Why the current model is broken
Right now, the Olympic Games rotate to a different host city every four years. This system was created more than a century ago, when the world was a very different place.
The problem is simple. Every new host city has to build everything from scratch. Stadiums. Athlete villages. Transportation systems. Hotels. All of it.
These projects cost billions of dollars. And when the Games end, many of those venues sit empty. They become what experts call "white elephants." Massive structures that cost a fortune to maintain but have no real use.
The paper calls this the "construction imperative." It means that no matter how well a host city plans, the cycle of building and abandoning mega-infrastructure creates predictable problems. Economic waste. Environmental damage. Broken promises about what the Games will leave behind.
A new way to think about the Games
The researchers describe Olympic sustainability as a "wicked problem." That is a technical term for a problem that is so complex, with so many competing interests, that simple fixes never work.
But here is the twist. The paper suggests that the real problem is not the Games themselves. It is the rotation.
What if instead of building new venues every four years, the world invested in one permanent Olympic site? That site could be used year after year. Athletes from every nation could train there between Games. The venues would never sit empty.
Think of it like a permanent World's Fair or a global sports campus. The same facilities get used and improved over time, instead of being abandoned after two weeks of competition.
What the research actually says
This is a conceptual paper, not a clinical trial. The authors reviewed decades of evidence about Olympic costs, environmental impact, and governance failures.
They found a troubling pattern. After each Games, the organizing committee dissolves. That means there is no one left to manage the promises made about legacy projects. Parks go unbuilt. Housing projects stall. Communities are left with the bill.
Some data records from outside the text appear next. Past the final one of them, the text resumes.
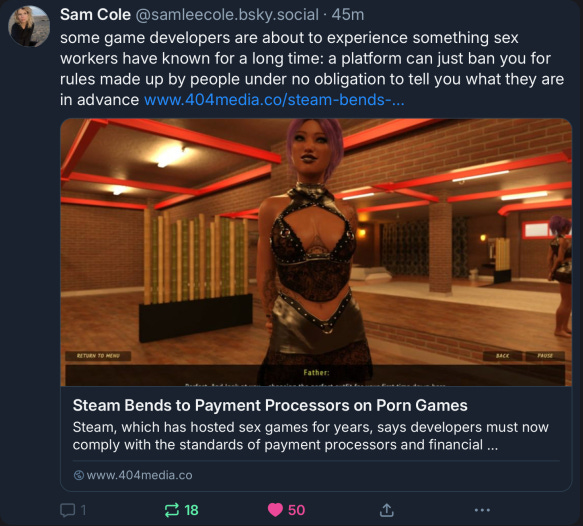Click the www.404media.co domain in card footer
Viewport: 583px width, 526px height.
[139, 475]
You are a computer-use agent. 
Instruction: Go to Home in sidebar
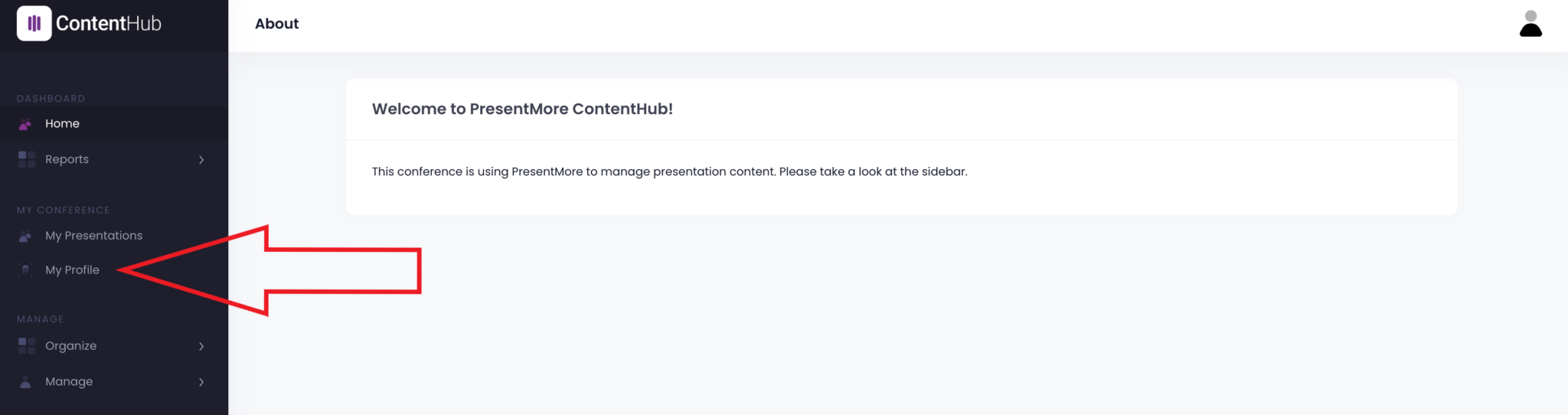pyautogui.click(x=62, y=124)

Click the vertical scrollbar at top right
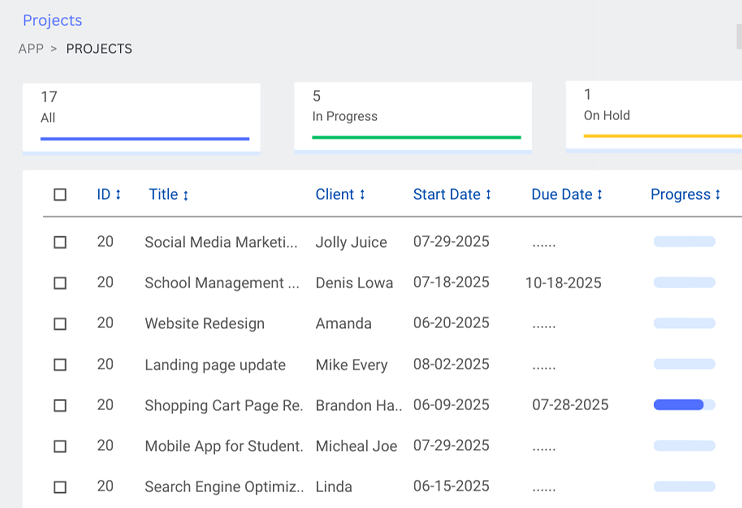point(738,36)
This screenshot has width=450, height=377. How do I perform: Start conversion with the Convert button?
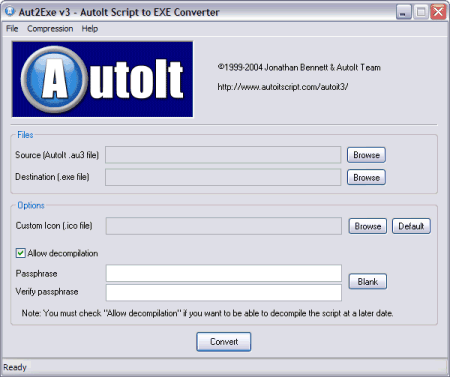224,342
The paper points to a historical example that most people have never heard of. In 1980, Greece proposed something called the Karamanlis Plan. It called for an extraterritorial Olympic territory. A permanent home for the Games that would exist outside any single country's normal rules.
That plan never happened. But the idea is getting new attention.
But there is a catch
A permanent Olympic host city would not be simple to create. There are huge questions about fairness. Would it favor athletes from wealthy nations? Would it concentrate power in one place? Who would pay for it?
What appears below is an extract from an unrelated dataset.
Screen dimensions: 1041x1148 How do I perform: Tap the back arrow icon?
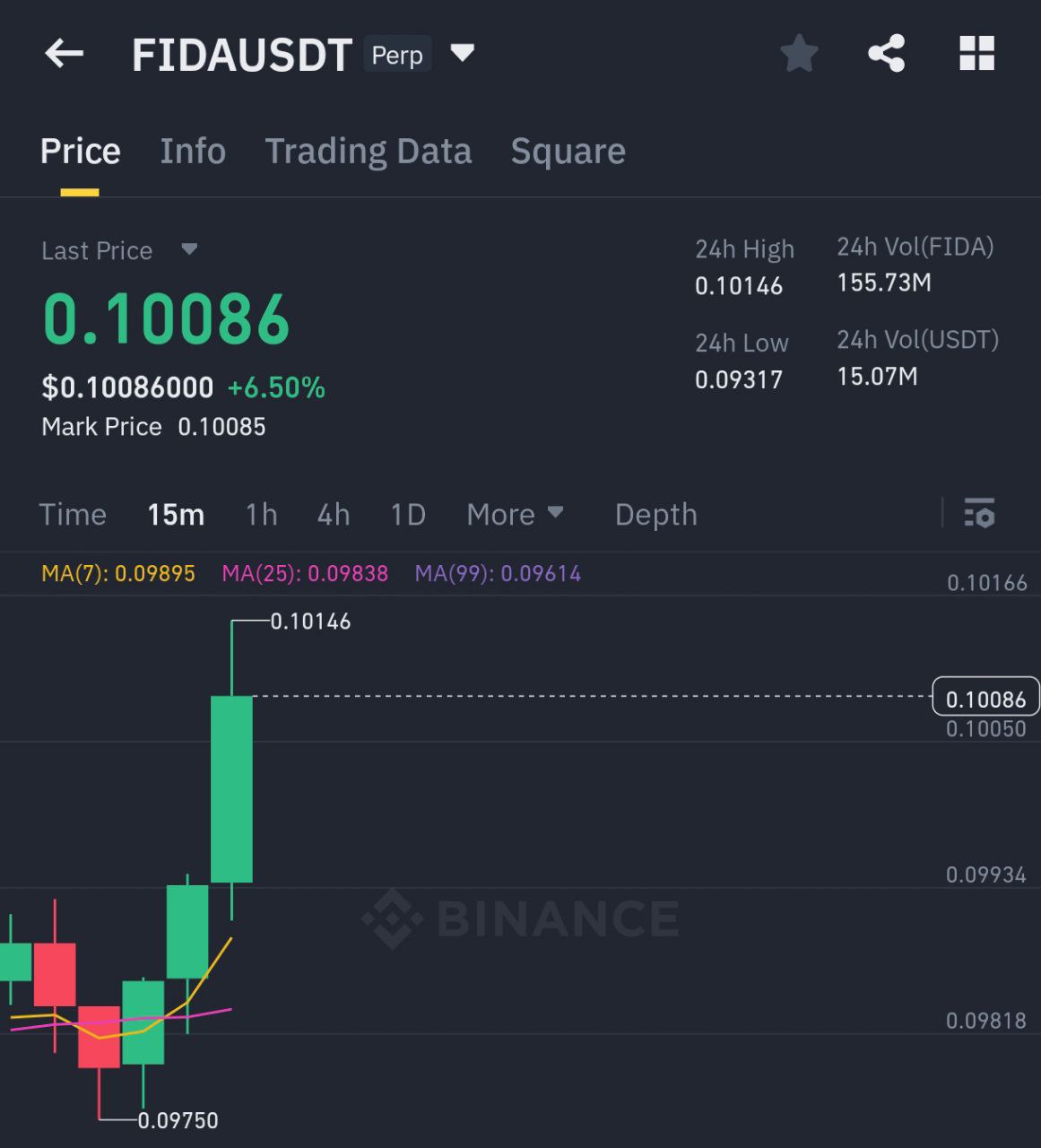[x=64, y=54]
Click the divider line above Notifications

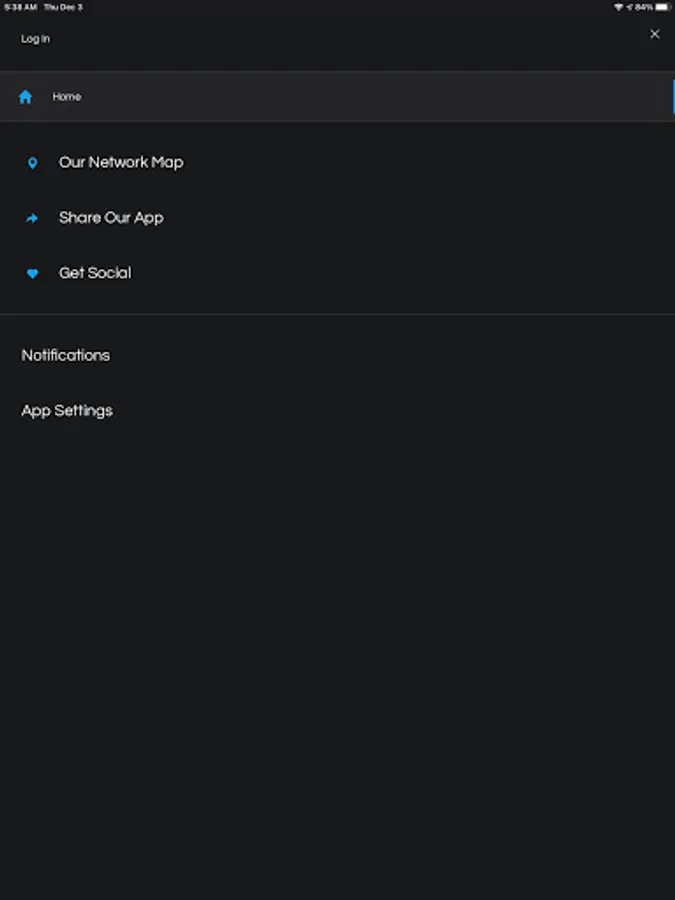337,314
The authors acknowledge these concerns. They are not saying this is an easy fix. They are saying it is time to have the conversation.
This does not mean the Olympics are changing anytime soon.
The International Olympic Committee has not announced any plans to move away from rotation. This paper is meant to start a discussion, not to announce a policy change.
What this means for fans and athletes
For now, nothing changes. The next Games will follow the same model they always have.
But for people who care about the future of the Olympics, this idea matters. It shifts the conversation from "how do we make rotation work better" to "should we be rotating at all?"
That is a bigger question. And it might lead to bigger solutions.
The honest limitations
This is one paper with a bold idea. It is not backed by a pilot program or a feasibility study. The authors are clear that this is a conceptual review, not a blueprint.
There are real barriers. Political will. International agreements. The sheer cost of creating a permanent site from scratch.
What happens next
The researchers hope their paper will push the global sports community to think differently. They want academics, policymakers, and Olympic officials to consider alternatives that have been off the table for too long.
Research like this takes time to influence real change. But the first step is always the same. Someone has to ask the question.
This paper asks it. Now the conversation can begin.